If your going to look for a reliable 240 RWKW then go and get yourself a $900 RB25DE and start adding your fancy name brand parts...

an RB25 making 240 rwkw is a hell of a lot less scared and stressed than the equivilent RB20...

and if your on the coast, i know of a RB25DE (catch is its the 4wd model) for $750.

Heres a picture to prove my point...

holed.jpg

doesnt take me long to kill 20's

thats because u starved the bottom end of oil constant hi rpm keeps the oil in the head causing the pic u posted

(esp as u are drifting)

ive made 280rwkw on my old rb20det it did it for over 3yrs and i abused the engine somthing shocking not just reving the ring out of her but only changin the oil every 20-30,000km running no coolant just water

ive rebuilt a fair few rb20 and 25 and im sorry to say it the 25 doesnt quite stack up to a rb20 (but im just another roy :) i love my rb20det over rb25s )

because the rb20 has the weakest rods of the RB generation..

and the RB25DE is internally the same as the 25DET (save for the high comp pistons and oil squirters)

Do you understand that a turbocharger is just an artificial way of raising the compression of an engine? 10:1 compression on an RB25DE needs less boost to make the same power.

eg 1 bar boost on a factory turbo engine with 8:1 compression is effectively a 16:1 CR engine

whereas 0.6 bar boost on a 10:1 CR engine is effectively also 16:1 CR

another reason for choosing the RB25 is purely for displacement, as a 2.5 litre needs less boost and revs to make the same power as a 2.0 litre

what the u are jokin right

how can a shorter stroke rb20 corod (which is 3x thicker than a rb25 rod be weaker ) as they have the same grade metal in them

Sure its valves are smaller, they have to be the bore is a sh1t load smaller. Does the head flow as much, no way.

But compare it to say an SR20DET, sure the valves are smaller again, a function of the smaller bore, but based on the cc of each cylinder im betting the valve area is actually superior (Is it, i have never been bothered to work it out)

The RB20 bottom end is a good thing. And whilst its small bore and short stroke hurt it in the torque stakes. the small bore means a small, light pistons so its kind to its bottom end. It has bloody strong rods for a std car. Its bearings are basically the same size as its bigger RB brothers, and has lower piston speeds. So on paper the bottom end is damn strong.

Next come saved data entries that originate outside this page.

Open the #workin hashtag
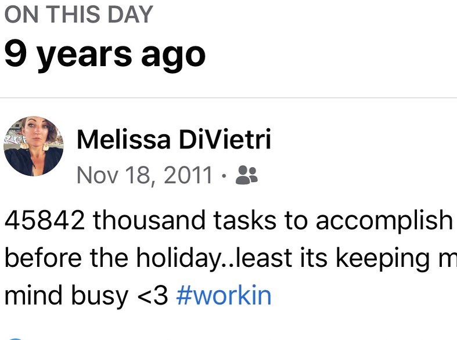 pyautogui.click(x=223, y=295)
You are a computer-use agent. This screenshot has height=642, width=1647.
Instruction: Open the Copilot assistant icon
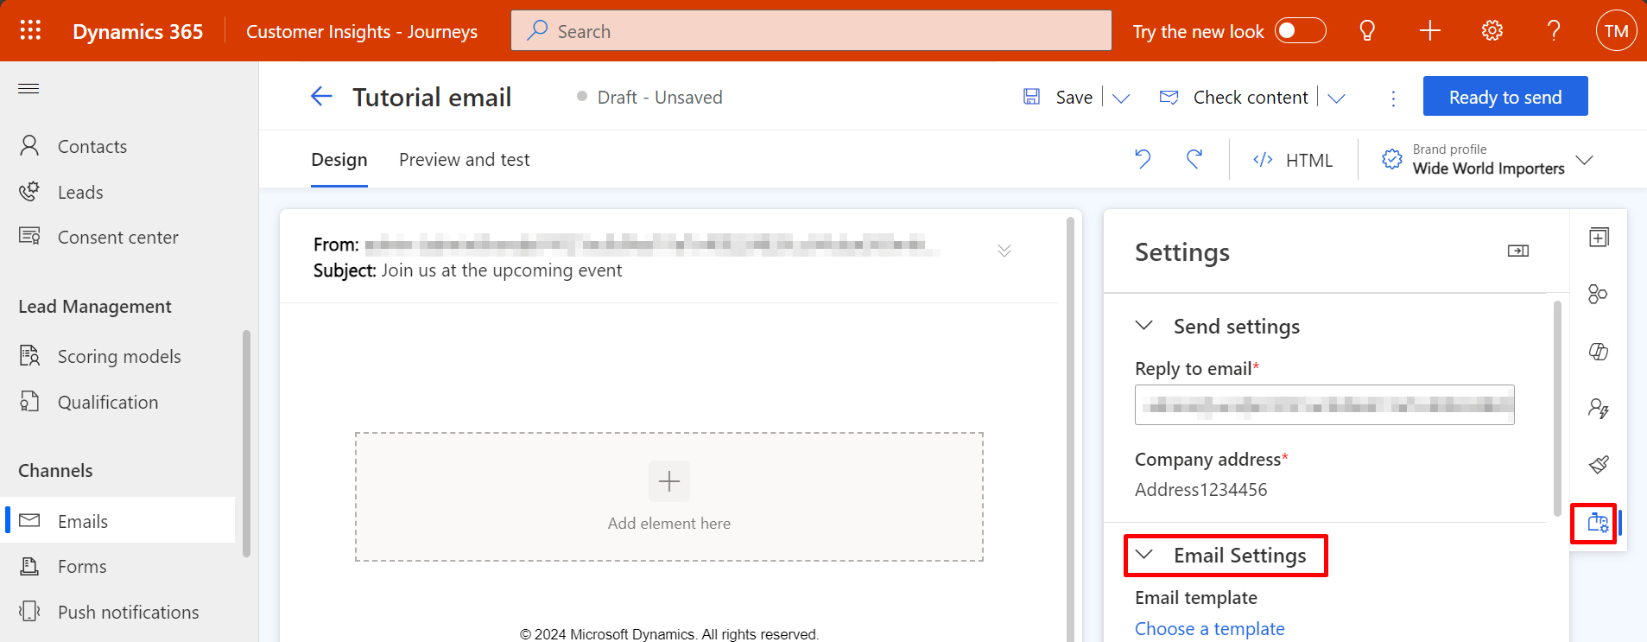(x=1599, y=352)
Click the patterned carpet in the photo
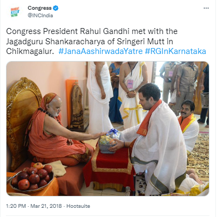Viewport: 217px width, 217px height. tap(199, 155)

So moving to the head and flow. They do not flow as well as an RB25. But put the same turbo on both engines and tell me that for the power figures that most of us chase there is a tangible difference over and above the fact that the RB25 enjoys a 500cc advantage and 0.5:1 in compression. If the head flowed that much worse an RB20 would not get near the figures the RB25 gets with the same turbo.

RB20 isnt as good, but it has advantages, and its disadvantages are as bad as ppl make out. The mods you do just have to play to its advantages.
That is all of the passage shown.